Exercise aim –
Search the listing below for the line with "Upload a photo for the panel event", then write out that line and every one after it exactly, without the pictures.

Input –
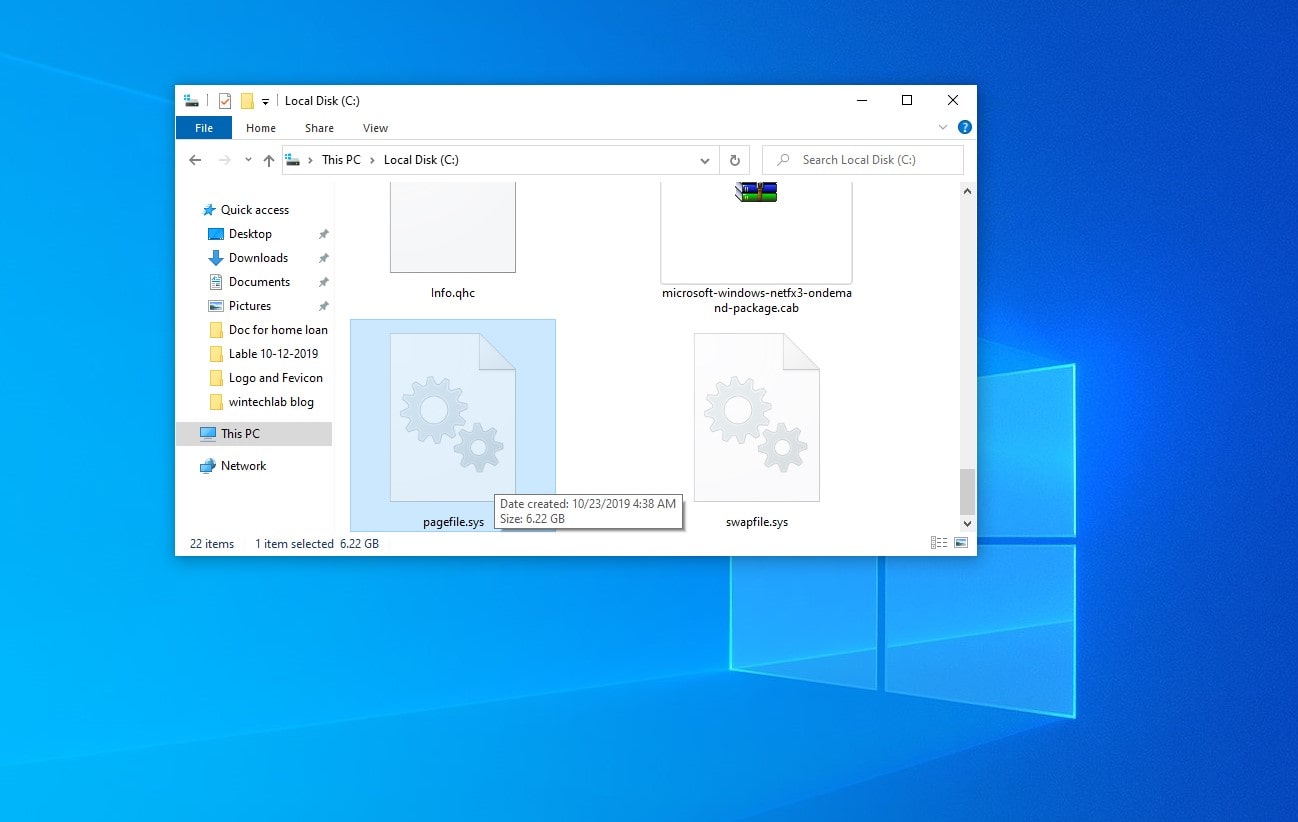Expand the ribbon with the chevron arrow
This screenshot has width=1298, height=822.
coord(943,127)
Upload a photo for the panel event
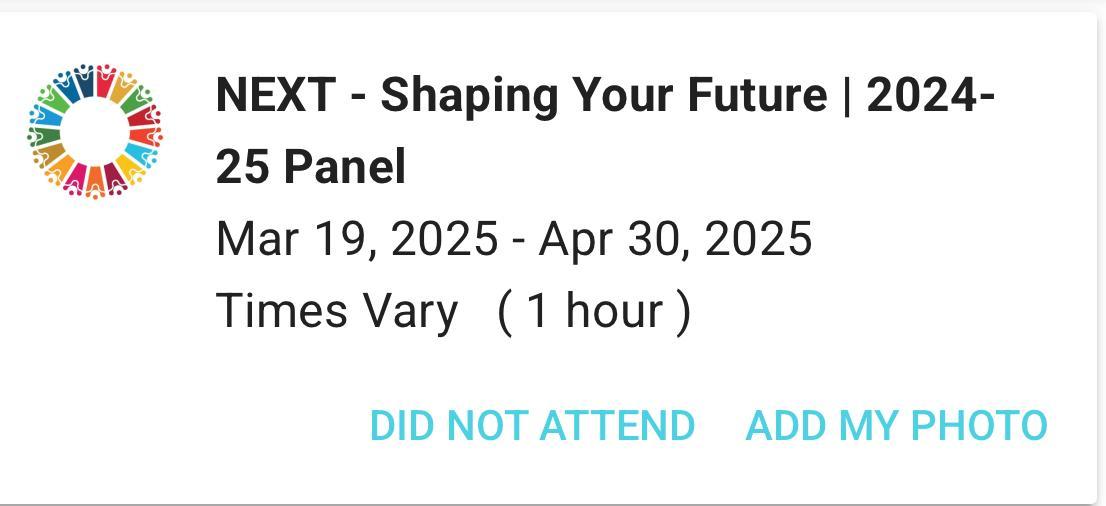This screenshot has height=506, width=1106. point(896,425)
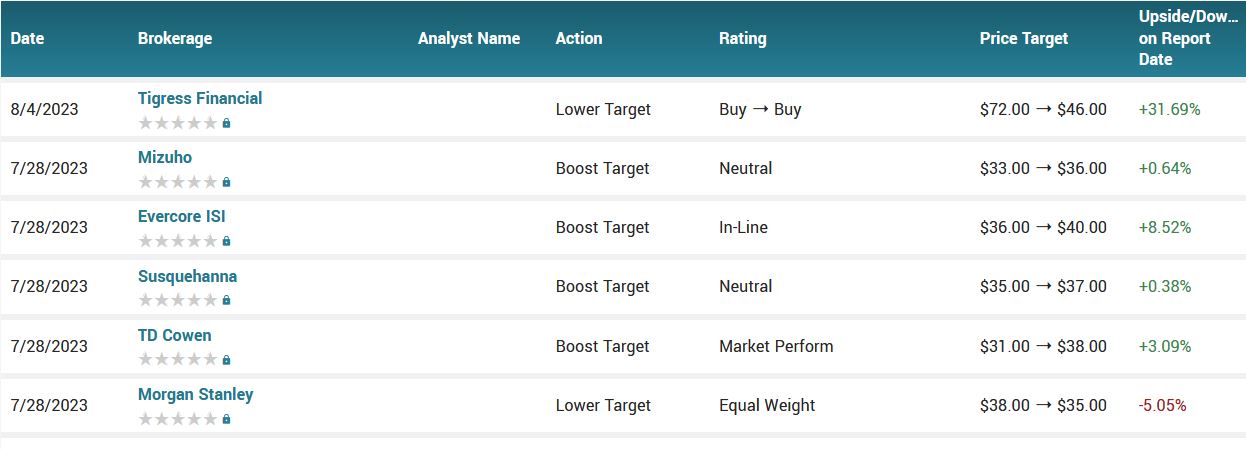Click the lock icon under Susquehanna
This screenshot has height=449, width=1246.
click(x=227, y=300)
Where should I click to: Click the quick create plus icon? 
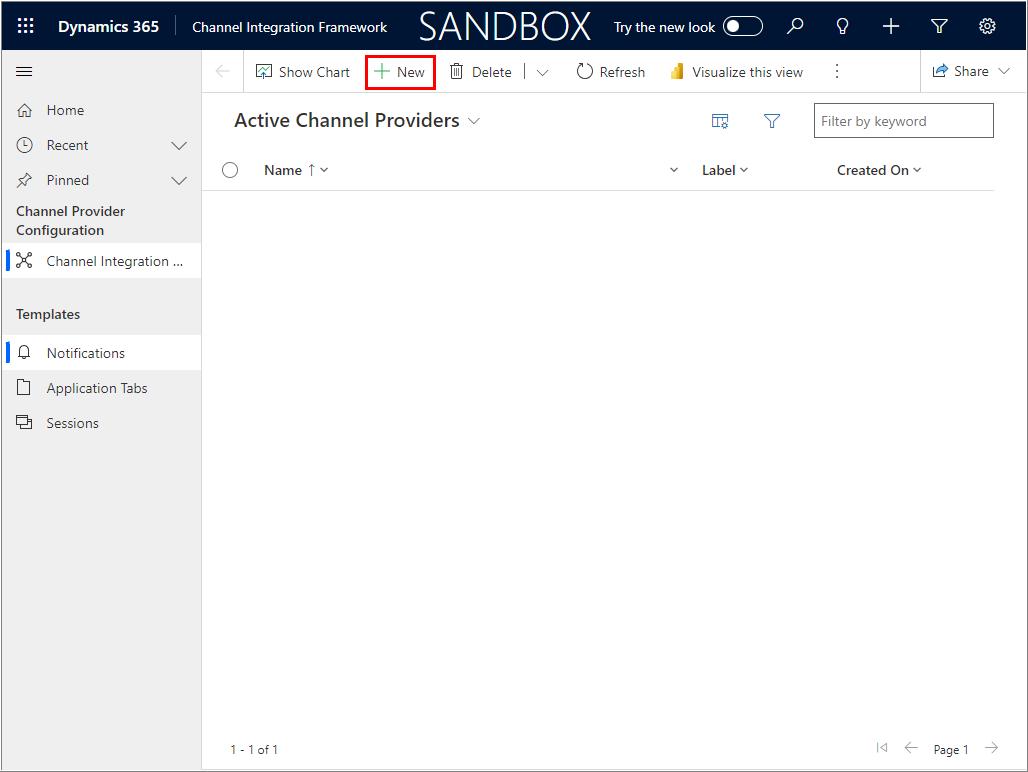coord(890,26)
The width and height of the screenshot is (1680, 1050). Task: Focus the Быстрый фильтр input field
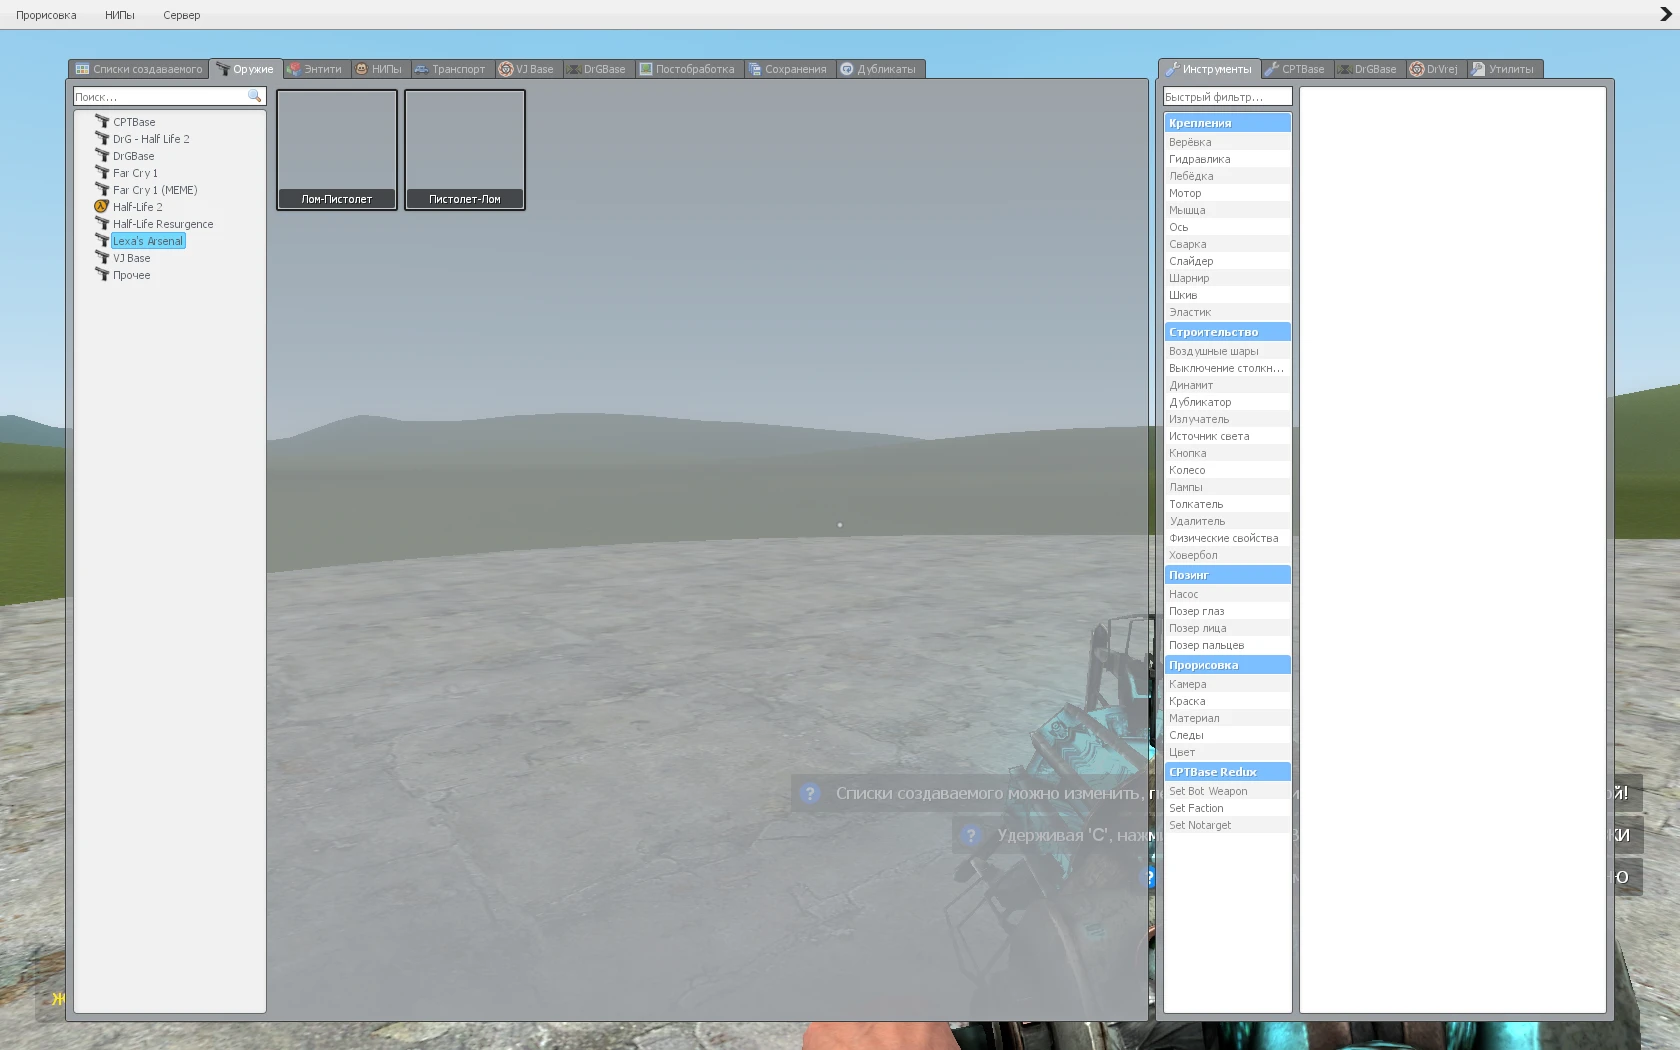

Solution –
Upload a photo for the panel event
This screenshot has height=506, width=1106. point(896,425)
Click the lock icon under Susquehanna
This screenshot has height=449, width=1246.
click(x=227, y=300)
Where should I click to: Click the quick create plus icon? 
coord(890,26)
The width and height of the screenshot is (1680, 1050). Task: Focus the Быстрый фильтр input field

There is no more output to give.